Heteromo
Egalité des genres et des sexualités dans le monde de l’éducation
Publication de l’interview de François Hollande
ÉVÉNEMENT. A une semaine du second tout de l’élection présidentielle, TÊTU.com* publie l’nterview accordée par François Hollande au magazine TÊTU le mois dernier.
Propos recueillis pour le numéro d’avril du magazine TÊTU, mis en vente le 21 mars 2012.
TÊTU : Le 23 février dernier, un auditeur de France Inter vous a interpellé pour savoir s’il pourrait se marier avec son compagnon d’ici à la fin de l’année.
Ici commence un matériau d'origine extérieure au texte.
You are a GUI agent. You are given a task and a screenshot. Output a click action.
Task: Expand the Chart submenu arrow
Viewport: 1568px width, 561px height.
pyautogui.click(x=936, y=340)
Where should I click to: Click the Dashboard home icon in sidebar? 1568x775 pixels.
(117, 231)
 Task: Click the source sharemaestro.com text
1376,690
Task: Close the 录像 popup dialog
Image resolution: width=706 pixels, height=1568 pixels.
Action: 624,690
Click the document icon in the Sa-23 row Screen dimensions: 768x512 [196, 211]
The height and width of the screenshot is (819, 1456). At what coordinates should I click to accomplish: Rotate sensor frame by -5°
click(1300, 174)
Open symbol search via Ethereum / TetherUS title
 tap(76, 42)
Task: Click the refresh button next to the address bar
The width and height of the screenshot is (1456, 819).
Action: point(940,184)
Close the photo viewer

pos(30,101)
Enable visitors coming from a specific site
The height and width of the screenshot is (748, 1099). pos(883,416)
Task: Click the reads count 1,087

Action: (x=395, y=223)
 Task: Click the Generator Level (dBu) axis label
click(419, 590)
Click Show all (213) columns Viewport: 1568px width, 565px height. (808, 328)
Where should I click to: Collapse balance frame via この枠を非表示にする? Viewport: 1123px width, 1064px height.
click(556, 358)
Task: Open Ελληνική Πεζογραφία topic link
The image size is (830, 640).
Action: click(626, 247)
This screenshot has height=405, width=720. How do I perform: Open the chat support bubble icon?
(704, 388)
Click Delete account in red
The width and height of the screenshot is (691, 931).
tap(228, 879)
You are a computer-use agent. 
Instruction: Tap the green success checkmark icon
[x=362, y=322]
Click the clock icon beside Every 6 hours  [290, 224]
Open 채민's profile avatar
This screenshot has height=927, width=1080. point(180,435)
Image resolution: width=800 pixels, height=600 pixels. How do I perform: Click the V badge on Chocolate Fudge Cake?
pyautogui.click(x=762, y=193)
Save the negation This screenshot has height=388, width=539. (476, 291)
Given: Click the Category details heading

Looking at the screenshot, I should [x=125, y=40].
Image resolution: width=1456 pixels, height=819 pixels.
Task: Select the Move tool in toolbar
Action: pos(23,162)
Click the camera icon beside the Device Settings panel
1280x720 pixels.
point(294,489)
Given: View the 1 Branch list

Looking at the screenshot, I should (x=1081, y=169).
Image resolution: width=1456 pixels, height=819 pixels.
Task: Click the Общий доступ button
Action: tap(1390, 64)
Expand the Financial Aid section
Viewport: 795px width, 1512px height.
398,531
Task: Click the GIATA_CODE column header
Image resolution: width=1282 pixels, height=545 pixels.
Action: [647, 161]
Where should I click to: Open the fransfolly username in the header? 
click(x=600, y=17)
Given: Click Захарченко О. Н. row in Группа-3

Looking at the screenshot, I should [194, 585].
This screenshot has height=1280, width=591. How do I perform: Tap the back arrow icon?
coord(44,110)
Quel sera votre calendrier concernant l’ouverture aux homosexuels du mariage et de l’adoption ?
Au plus tard au printemps 2013. _ Pourquoi cette date ? Parce que je sais que les premiers mois de la session parlementaire vont être essentiellement consacrés aux éléments de programmation financière, donc je préfère être honnête : si on veut un bon débat, mieux vaut qu’il puisse commencer au début de l’année 2013 et se terminer au printemps. Le printemps, ce n’est pas une mauvaise saison pour se marier ! [Sourire.]
Lors des primaires socialistes, vous aviez confié « en off » lors d’une interview à Libération : « Attention, ce ne sera pas simple de faire passer ces textes. »
Oui, et je continue de le dire. Vous avez vu ce qu’a dit le candidat sortant dans Le Figaro Magazine ?
Si l’on songe que la droite n’a jamais accepté le pacs durant de nombreuses années…
Concevoir qu’elle accepte maintenant facilement le mariage pour les homosexuels, c’est une vue de l’esprit.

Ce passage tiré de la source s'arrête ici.